§ How to complete this task: Whatever lies between the line that holds "Where should I" and the final line of the records below, both included, should be repeated exactly; leave out the pictures and add nothing.

§ Data:
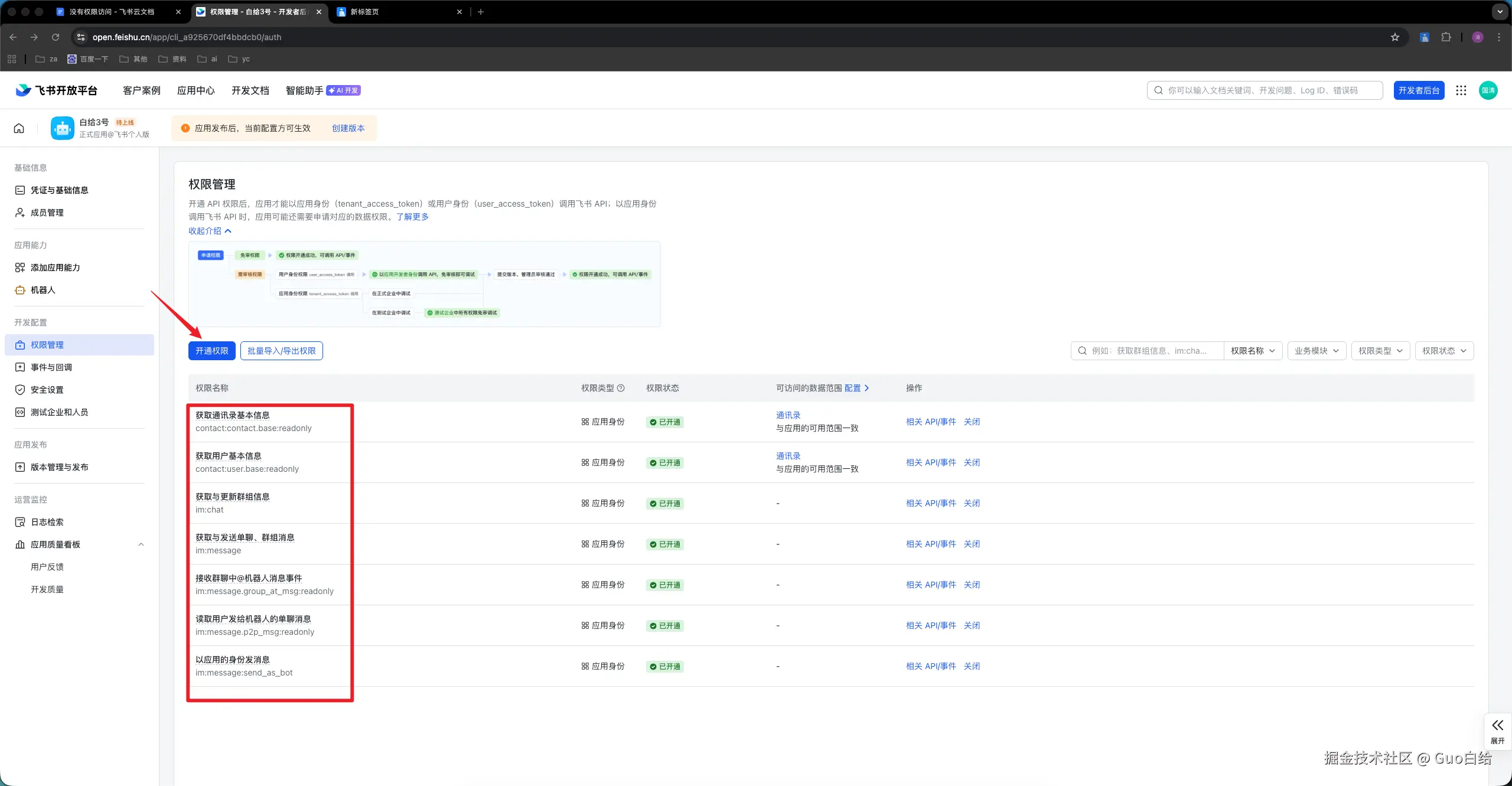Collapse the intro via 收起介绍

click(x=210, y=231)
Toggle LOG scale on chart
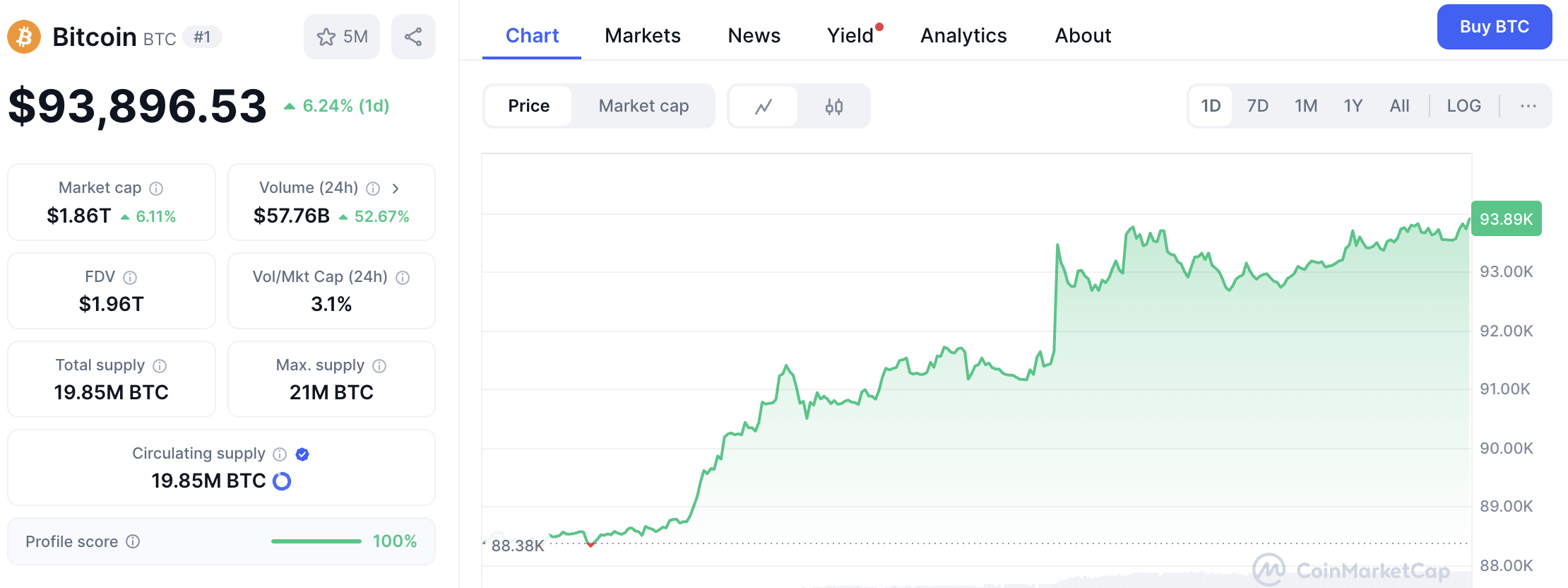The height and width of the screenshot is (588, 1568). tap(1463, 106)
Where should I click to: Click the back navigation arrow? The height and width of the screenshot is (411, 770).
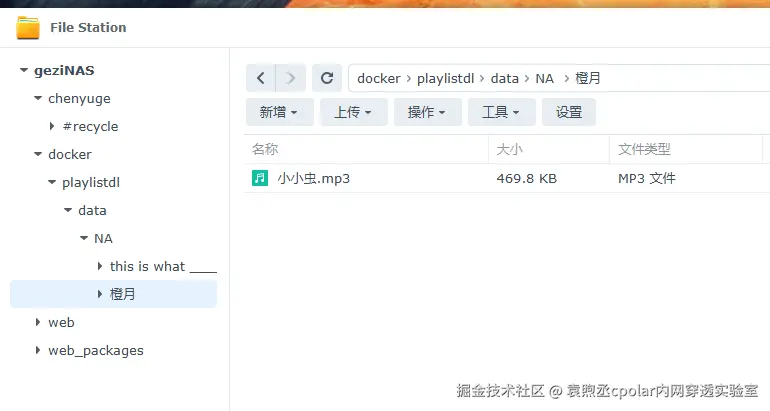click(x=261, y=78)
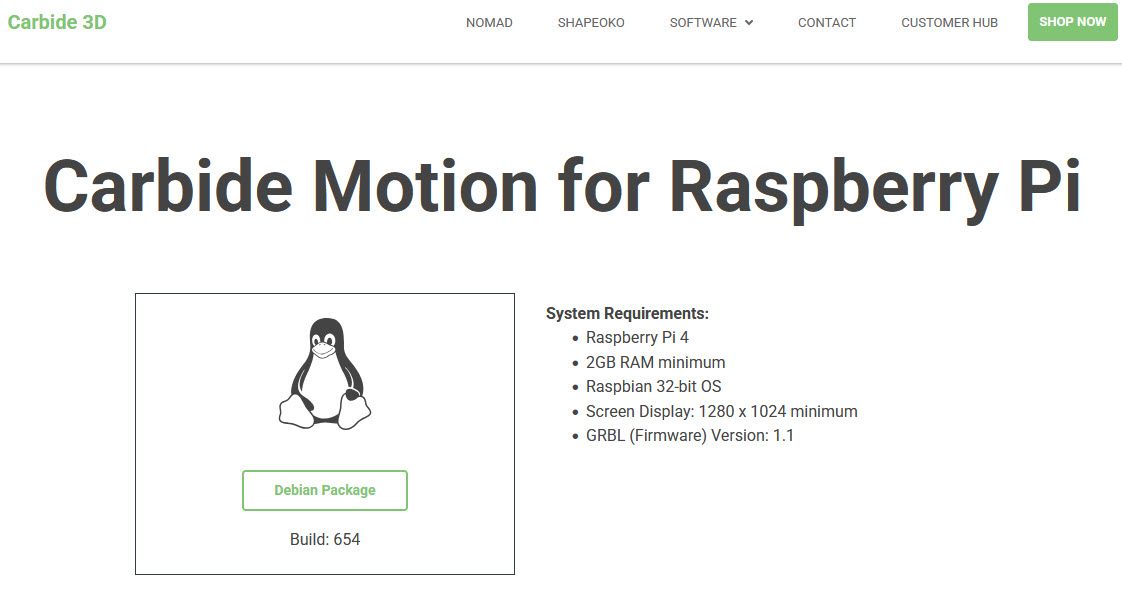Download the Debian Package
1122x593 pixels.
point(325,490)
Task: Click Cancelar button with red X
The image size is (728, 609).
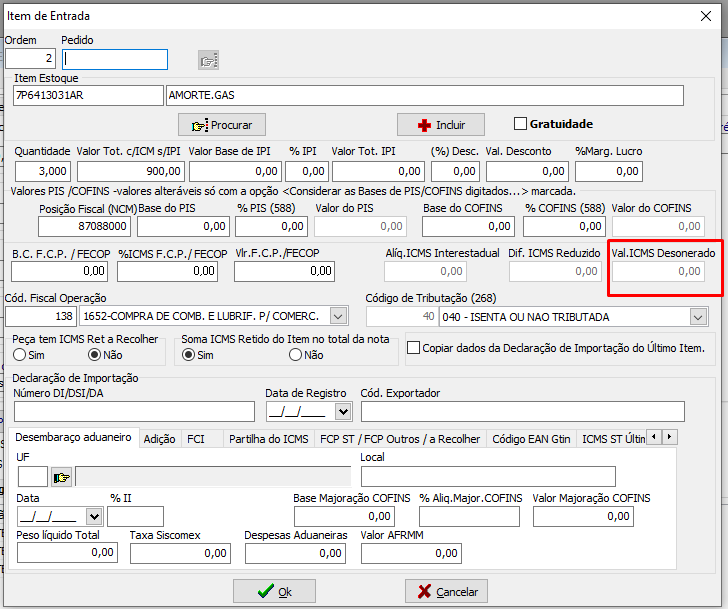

§ Output below:
Where should I click to: Click the back navigation arrow? The height and width of the screenshot is (411, 770).
click(x=261, y=78)
Download the Debian Package
1122x593 pixels.
point(325,490)
Task: Click Cancelar button with red X
The image size is (728, 609).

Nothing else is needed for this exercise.